Der tote Dutschke ist auf dem besten Weg zu dem toten Guevara– eine neutralisierte Ikone, vom Flair des Gefährlichen, des Aufrechten, des Abenteuers umweht, doch ohne jede Spur einer subversiven Kraft. Fallen wir zurück in die finsteren Tage einer linken Vulgärsoziologie, wenn wir vermuten, dass die entwickelte Warengesellschaft mit ihren unvermeidlichen Verflachungstendenzen gewissen Überdrusserscheinungen entgegenwirkt, indem sie revolutionäre Ikonen unter die leicht gelangweilten Verbraucher wirft – im Zweifel und im Staatsfernsehen gar auf höherem Niveau? Nein, wenden wir uns schnell ab von diesen finsteren Gedanken und freuen uns über einen Film, der der jungen Generation Zugang zu verschaffen versucht zur Person Rudi Dutschkes.
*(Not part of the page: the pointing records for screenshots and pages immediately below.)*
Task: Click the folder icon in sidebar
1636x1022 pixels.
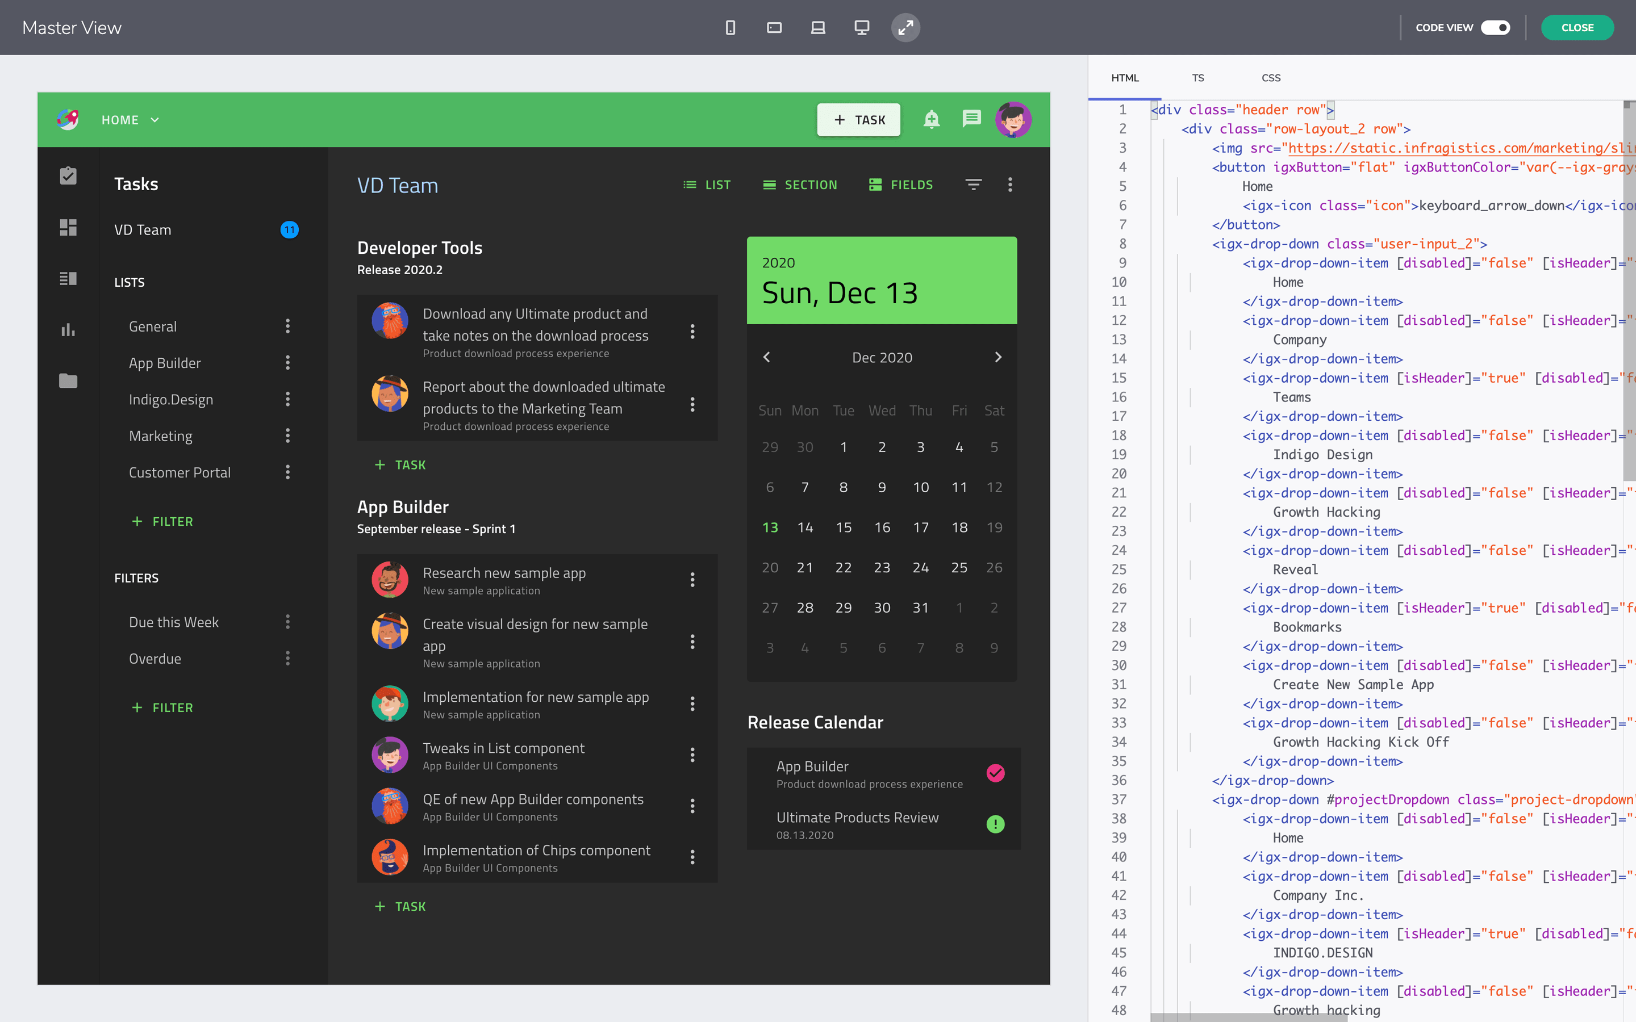Action: pos(68,381)
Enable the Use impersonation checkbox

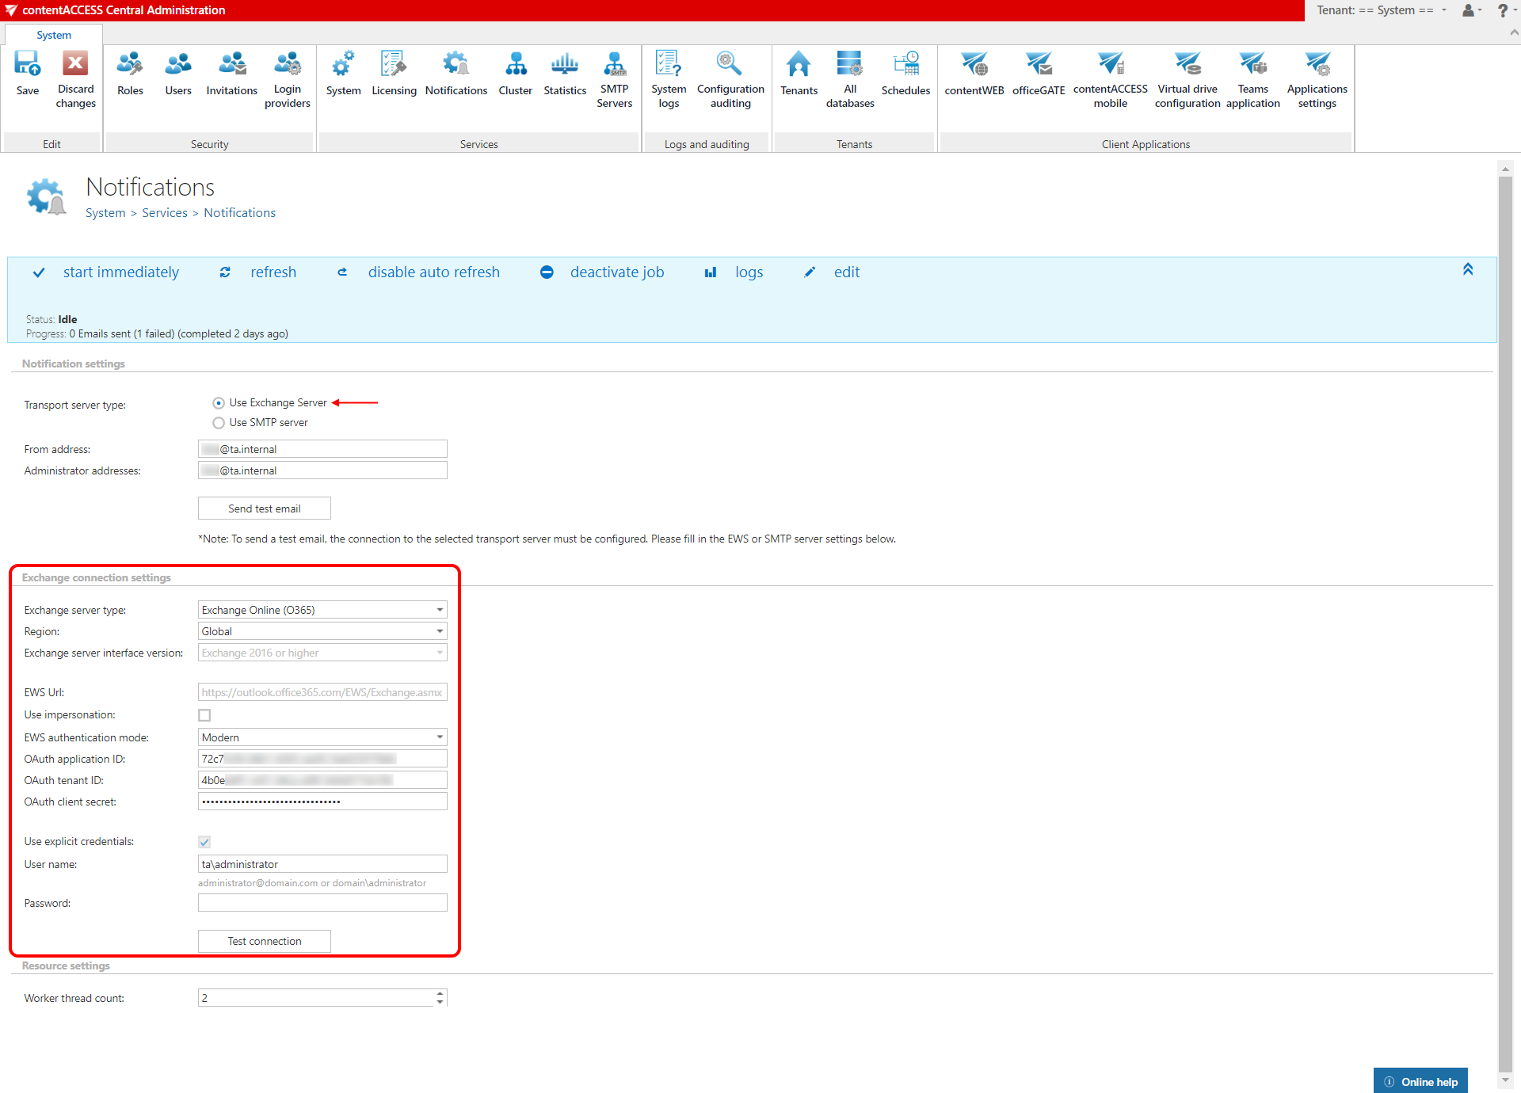tap(204, 715)
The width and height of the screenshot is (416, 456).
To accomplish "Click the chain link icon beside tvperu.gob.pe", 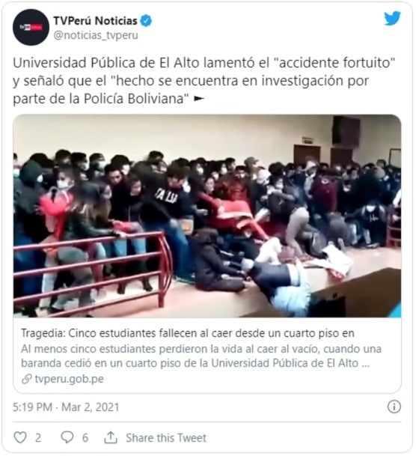I will point(27,379).
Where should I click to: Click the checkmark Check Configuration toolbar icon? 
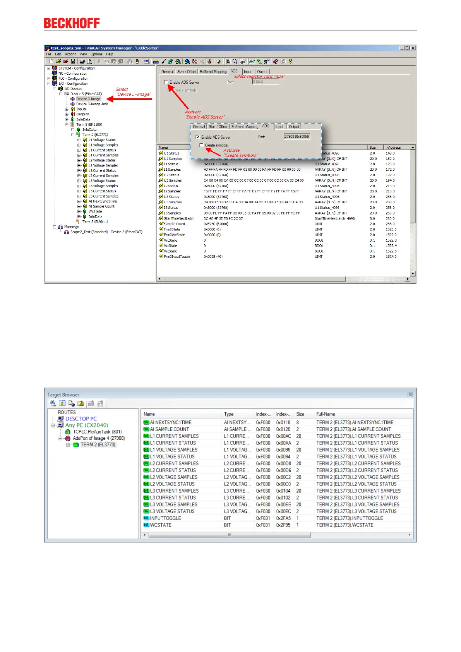163,61
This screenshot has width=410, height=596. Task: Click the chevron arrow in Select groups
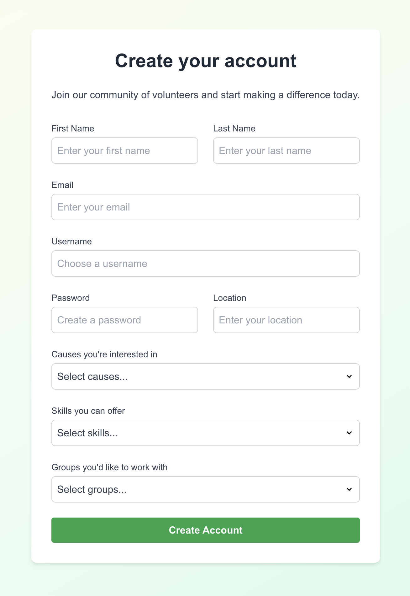(349, 489)
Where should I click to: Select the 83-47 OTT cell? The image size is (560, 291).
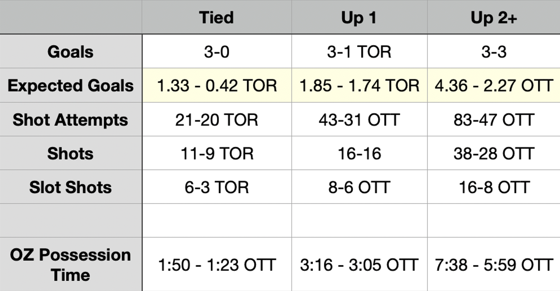[x=494, y=120]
Für das Apo-Bashing-und-Jubeljahr 2008 gab das ZDF einen Film über Rudi Dutschke in Auftrag, der am heutigen Dienstag um 20.15 Uhr ausgestrahlt wird. "Dutschke" schneidet Interviewpassagen und inszenierte Szenen des Lebens von Rudi Dutschke zusammen, gestützt vor allem auf Dutschkes Tagebücher und auf das Erinnerungsbuch von Gretchen Dutschke-Klotz. Freunde und Kampfgefährten wie Bernd Rabehl, Helga Reidemeister, Peter Schneider oder Gaston Salvatore, auch der unvermeidliche, zu spät geborene archivalische Oberlehrer Wolfgang Kraushaar und der Oberbürgermeister i. R. Eberhard Diepgen beziehen Position zu Dutschke. Sympathischerweise verzichtet die Dokumentation darauf, Eitelkeiten aller Art, konträre Auffassungen und eifersüchtige Animositäten zu vertuschen. Der Film setzt ein bei der Tschombé-Demonstration 1964 und der Aufnahme Dutschkes in den SDS. Neben der antiautoritären Phase widmet er sich ausführlich dem Jahrzehnt nach dem Attentat 1968, den Jahren des Exils und der Gründung der Grünen. Der sensiblen Dutschke-Darstellung von Christoph Bach gelingt das unmöglich Scheinende – dem Zuschauer das Gruseln vor einem geschauspielten Rudi Dutschke zu nehmen.
Nur Person, keine Ziele
Regisseur Stefan Krohmer, Jahrgang 1971: „Es ist weniger ein Film über Dutschke als einer, der dem Zuschauer die Möglichkeit gibt, seinen Machern und Zeitzeugen dabei zuzusehen, wie sie ihrerseits versuchen, sich ein Bild von Rudi Dutschke zu machen.“ Das Frappierende ist, dass die Produktion dieses Bildes von Rudi Dutschke sein Denken und seine Ziele fast vollständig im Dunklen lässt. Unumwunden bekennt Krohmer: „Ich habe keinen Message-Film gemacht, weil ich keine Message habe. Rudi hatte eine große Glaubwürdigkeit, weil er das, was er gepredigt, gelebt hat.“ Der Film zeigt aber weder, was Dutschke „gepredigt“, noch was er gelebt hat, noch etwas über die Ziele der Revolte. Tschombé ist ein Mörder, Springer hetzt die Menschen auf, in Vietnam ist auch was nicht in Ordnung.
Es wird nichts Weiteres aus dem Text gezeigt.